(GIVEN DATA Opens)
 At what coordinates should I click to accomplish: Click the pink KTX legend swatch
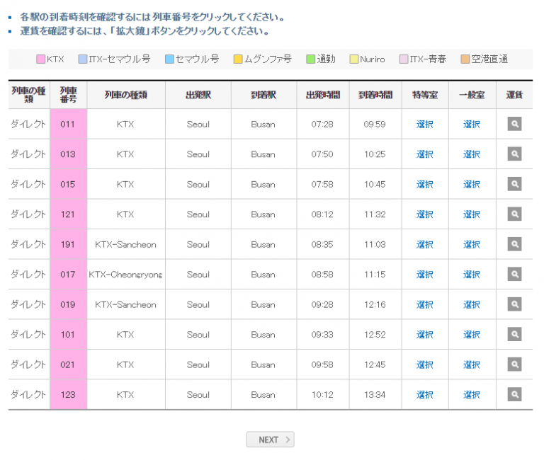tap(40, 59)

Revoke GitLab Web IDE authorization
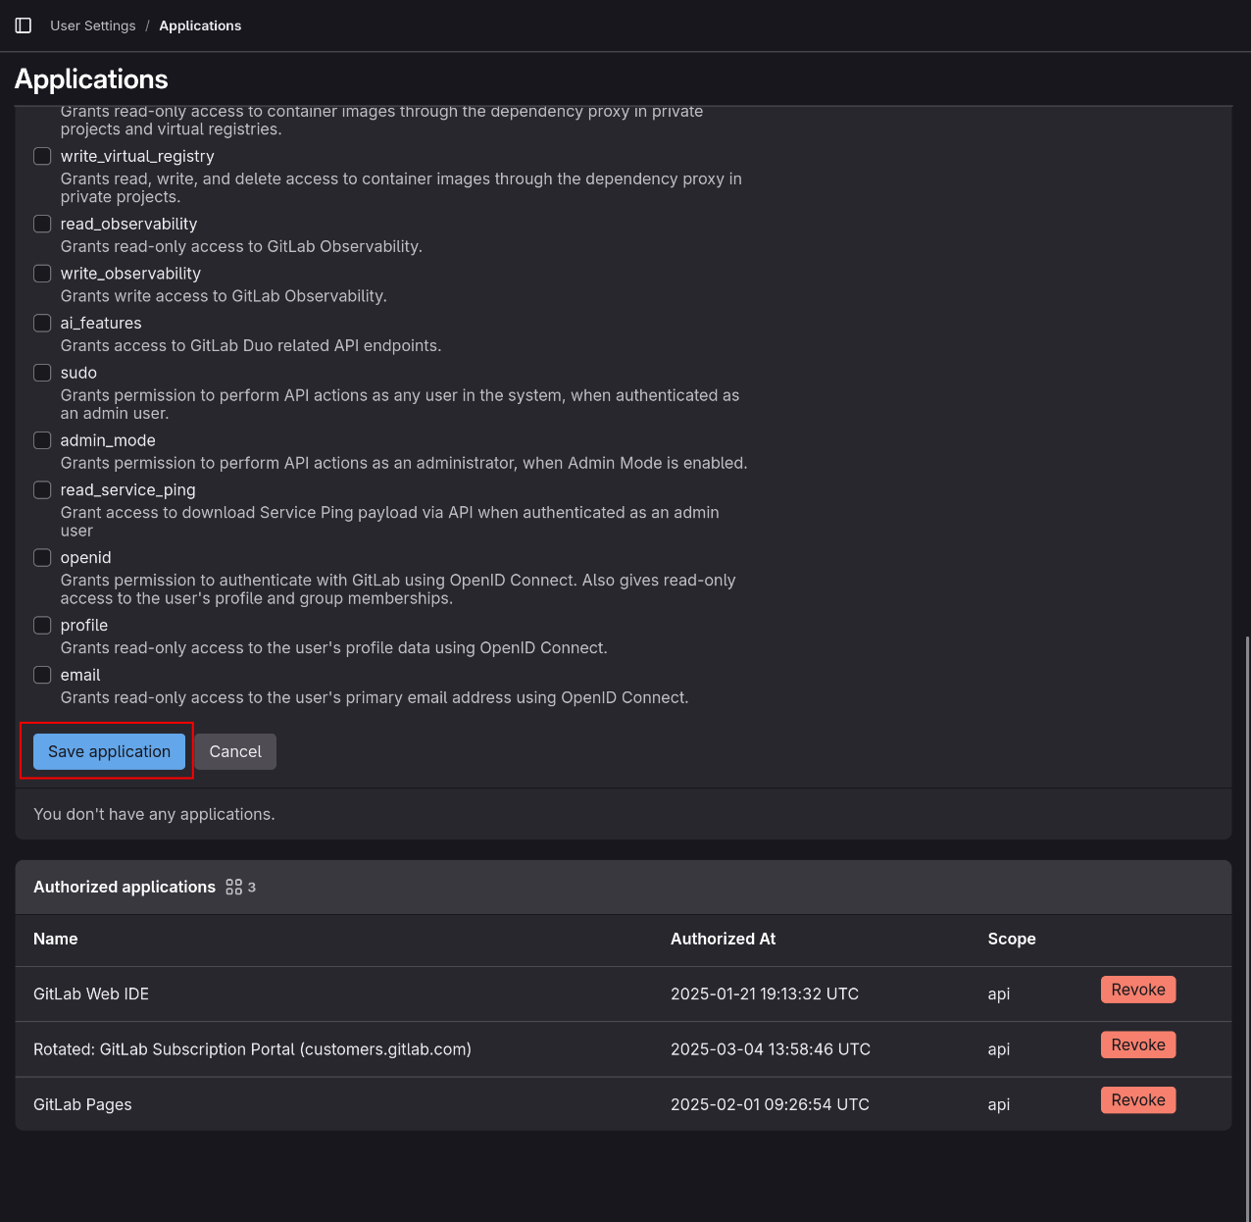tap(1138, 990)
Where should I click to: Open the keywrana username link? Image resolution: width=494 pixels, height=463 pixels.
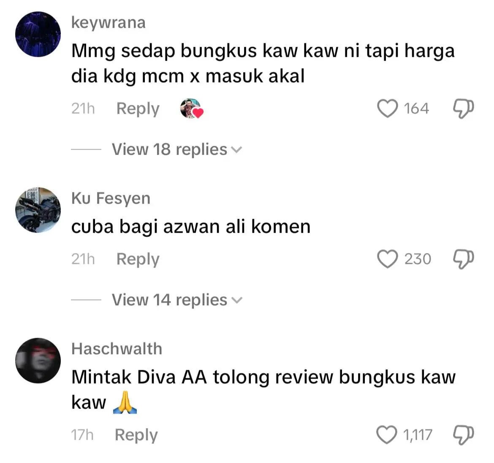point(109,23)
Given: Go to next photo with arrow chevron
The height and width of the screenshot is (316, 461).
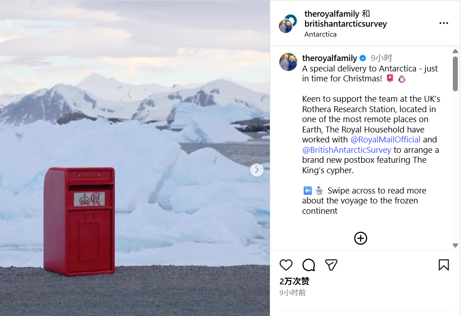Looking at the screenshot, I should click(257, 170).
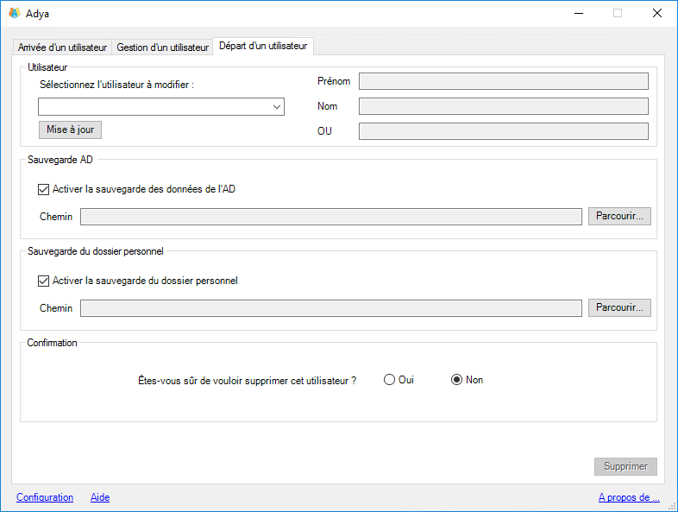Open the Gestion d'un utilisateur tab
Screen dimensions: 678x512
[x=162, y=47]
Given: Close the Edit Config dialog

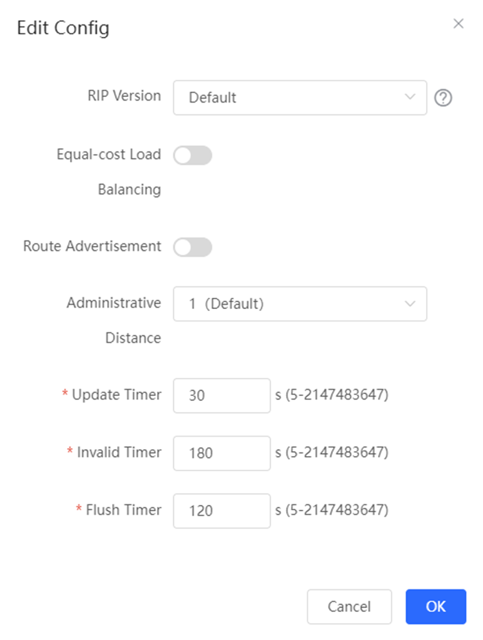Looking at the screenshot, I should click(x=459, y=24).
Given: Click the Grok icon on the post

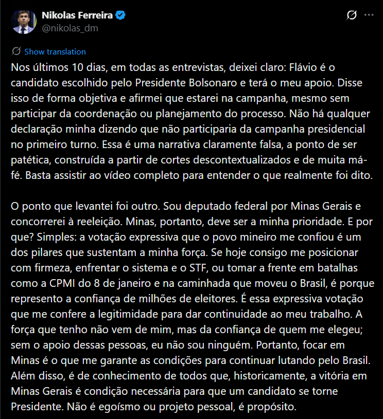Looking at the screenshot, I should click(x=352, y=15).
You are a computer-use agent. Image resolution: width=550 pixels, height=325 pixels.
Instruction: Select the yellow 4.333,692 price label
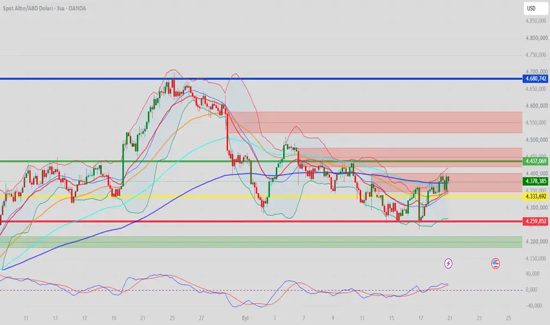coord(535,196)
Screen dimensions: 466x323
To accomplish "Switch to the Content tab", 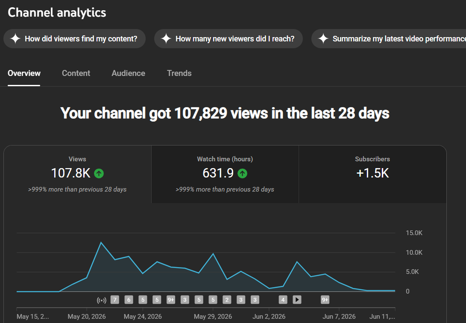I will pyautogui.click(x=76, y=73).
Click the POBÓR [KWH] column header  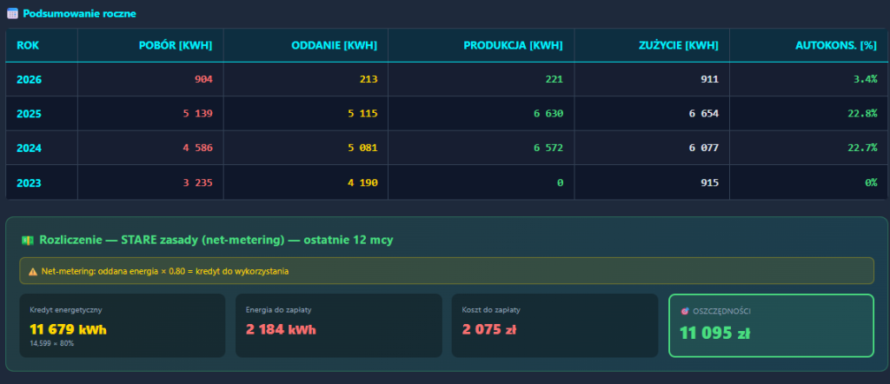point(176,45)
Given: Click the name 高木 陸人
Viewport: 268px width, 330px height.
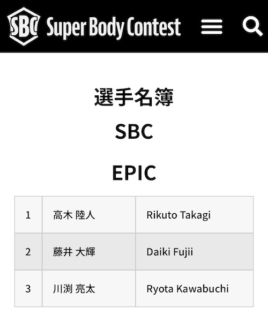Looking at the screenshot, I should point(74,215).
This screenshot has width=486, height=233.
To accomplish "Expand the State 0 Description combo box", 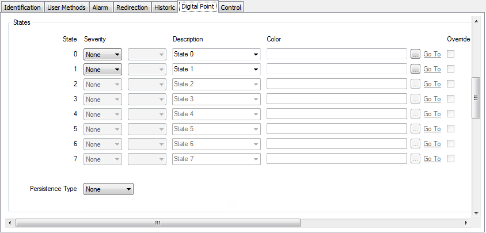I will pyautogui.click(x=255, y=55).
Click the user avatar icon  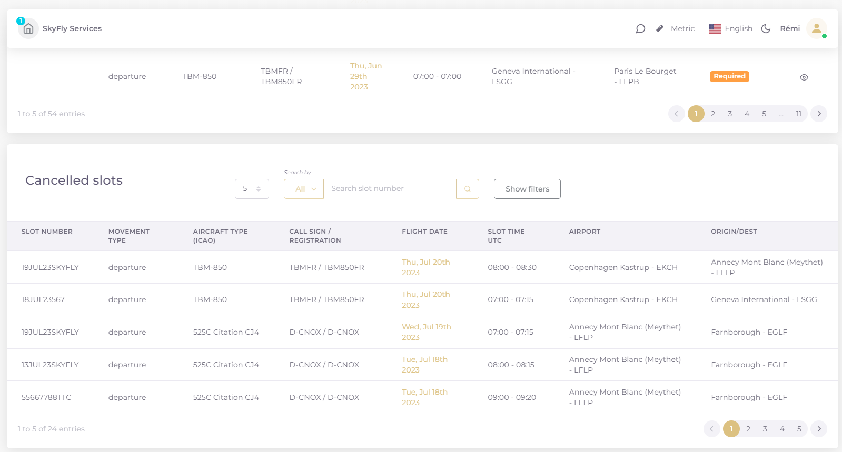816,29
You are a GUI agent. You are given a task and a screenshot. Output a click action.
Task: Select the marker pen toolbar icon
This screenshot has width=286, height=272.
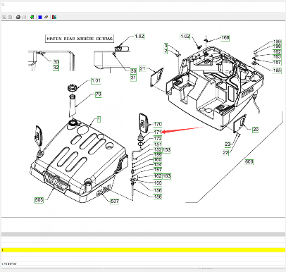point(46,17)
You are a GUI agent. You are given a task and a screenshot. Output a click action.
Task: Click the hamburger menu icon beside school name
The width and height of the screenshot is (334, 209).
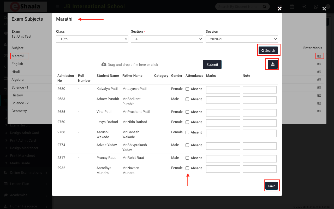point(58,7)
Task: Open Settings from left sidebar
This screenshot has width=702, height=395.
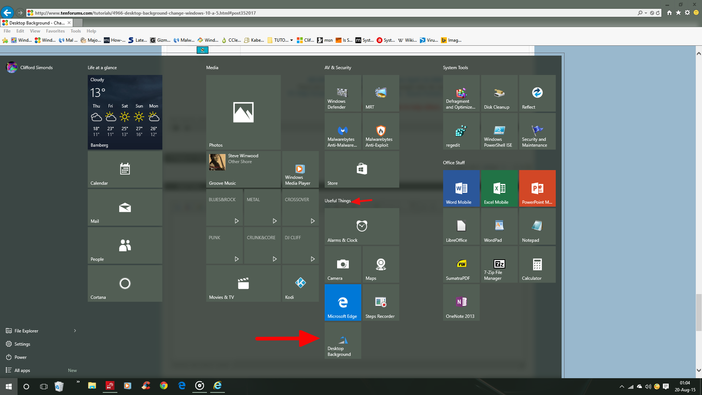Action: tap(22, 344)

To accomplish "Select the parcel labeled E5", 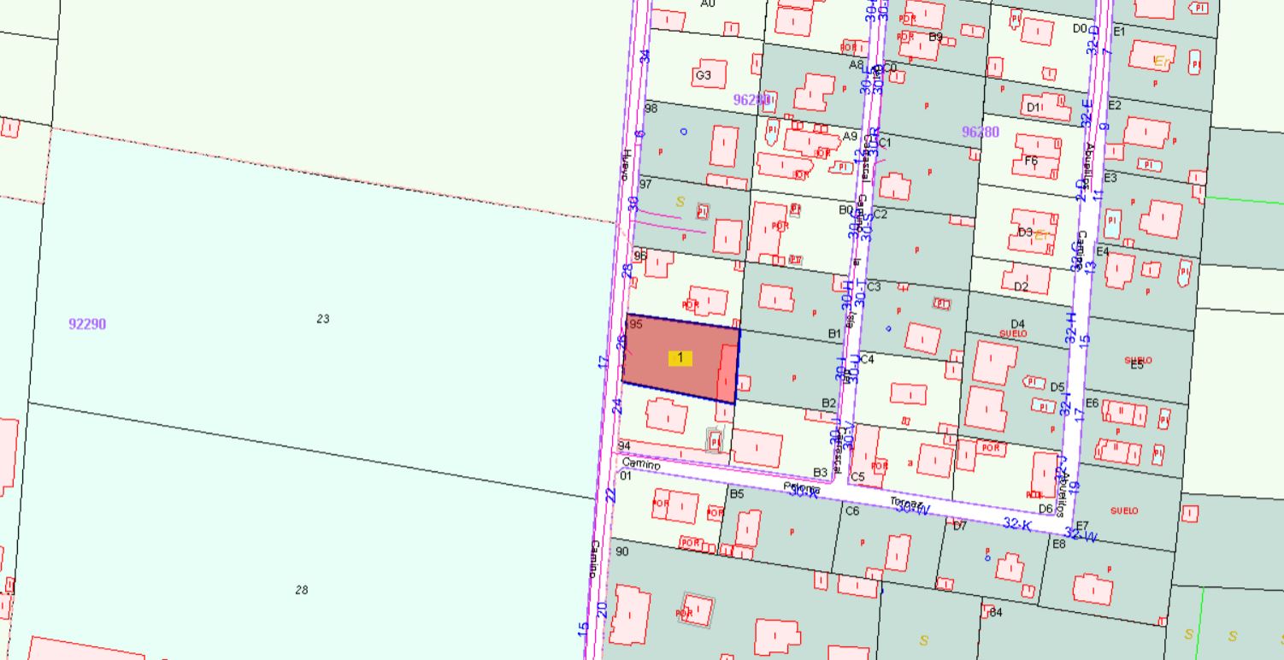I will [1137, 363].
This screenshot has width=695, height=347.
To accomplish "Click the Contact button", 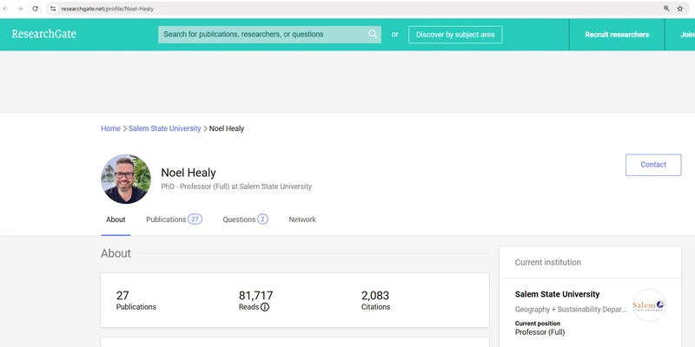I will (652, 165).
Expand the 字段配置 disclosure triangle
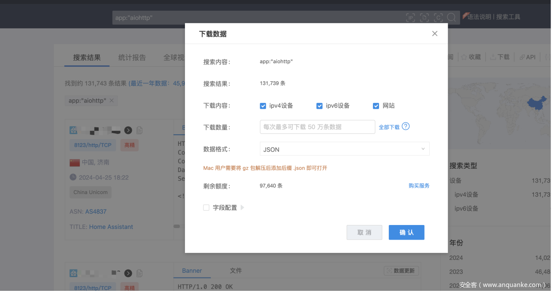Screen dimensions: 552x293 click(x=243, y=208)
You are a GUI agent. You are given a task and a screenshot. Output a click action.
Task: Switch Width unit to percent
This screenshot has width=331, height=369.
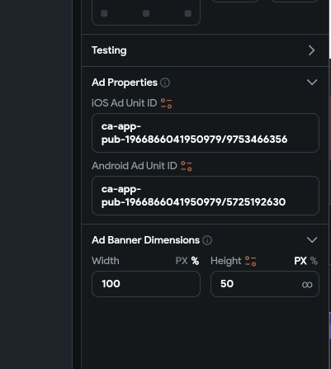[x=195, y=261]
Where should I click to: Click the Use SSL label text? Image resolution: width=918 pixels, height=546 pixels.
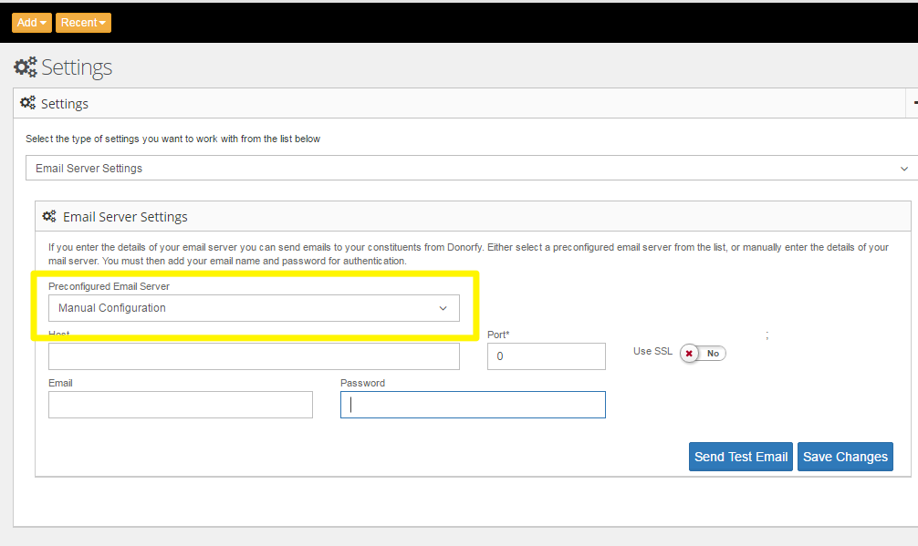pyautogui.click(x=652, y=351)
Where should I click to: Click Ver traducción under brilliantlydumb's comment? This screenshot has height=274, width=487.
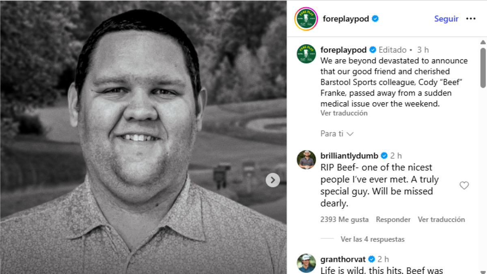tap(442, 220)
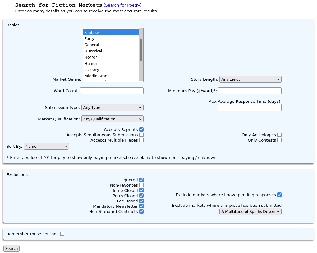Tick the Only Anthologies checkbox
This screenshot has height=253, width=317.
click(279, 135)
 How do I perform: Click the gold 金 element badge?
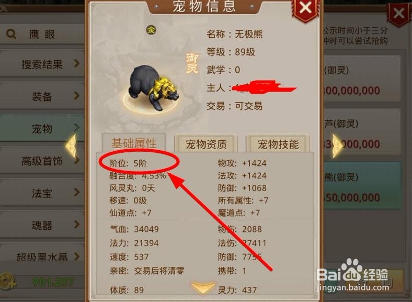pos(151,30)
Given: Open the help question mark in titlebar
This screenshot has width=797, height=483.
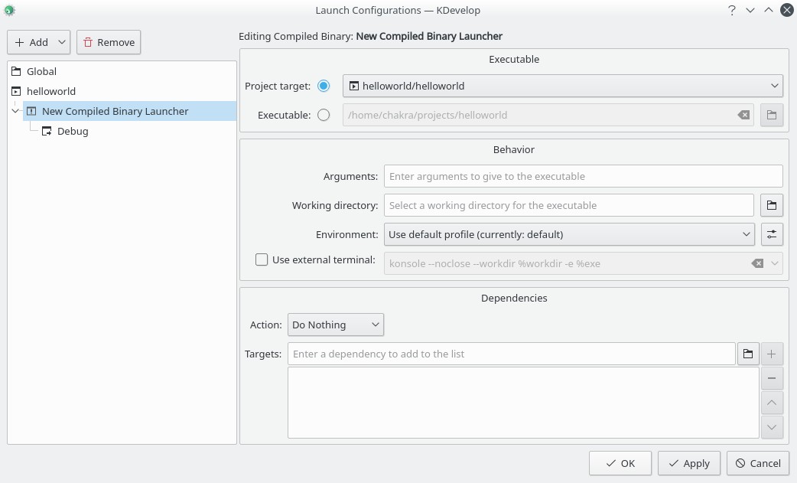Looking at the screenshot, I should pos(731,10).
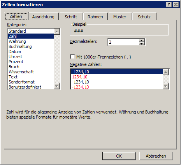The width and height of the screenshot is (181, 165).
Task: Click the negative numbers list down arrow
Action: [x=166, y=86]
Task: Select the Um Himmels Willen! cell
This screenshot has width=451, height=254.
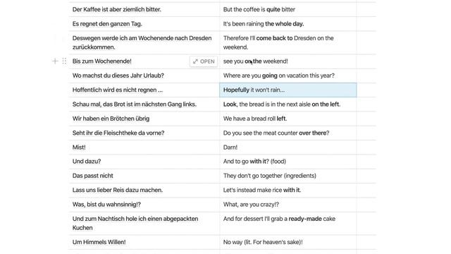Action: point(144,242)
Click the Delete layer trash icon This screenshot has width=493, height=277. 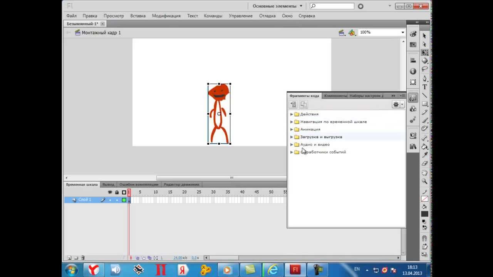pos(83,258)
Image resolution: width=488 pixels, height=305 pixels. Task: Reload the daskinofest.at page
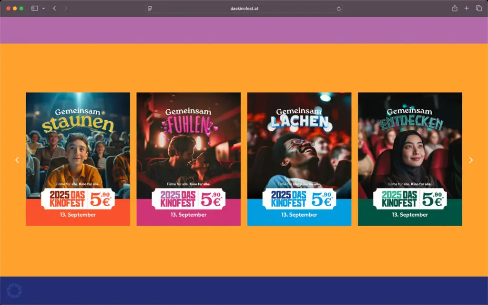338,8
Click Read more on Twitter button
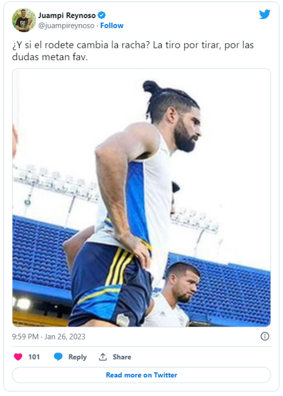 point(142,375)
(GIVEN DATA Closes)
YOUR OBJECTIVE:
Would you reproduce the lines above, from the very first through the line containing "You are a computer-use", exactly and without the pictures?

TASK ANSWER:
 At what coordinates should I click to accomplish: Click the pink KTX legend swatch
tap(40, 59)

Revoke GitLab Web IDE authorization
tap(1138, 990)
Where should I click to: Open the keywrana username link? Image resolution: width=494 pixels, height=463 pixels.
point(109,23)
Given: Go to next photo with arrow chevron
The height and width of the screenshot is (316, 461).
Looking at the screenshot, I should click(257, 170).
Open the Gestion d'un utilisateur tab
Screen dimensions: 678x512
[x=162, y=47]
Given: Close the Edit Config dialog

Looking at the screenshot, I should click(x=459, y=24).
Given: Click the Grok icon on the post

Looking at the screenshot, I should click(x=352, y=15).
You are a computer-use agent. Image resolution: width=550 pixels, height=325 pixels.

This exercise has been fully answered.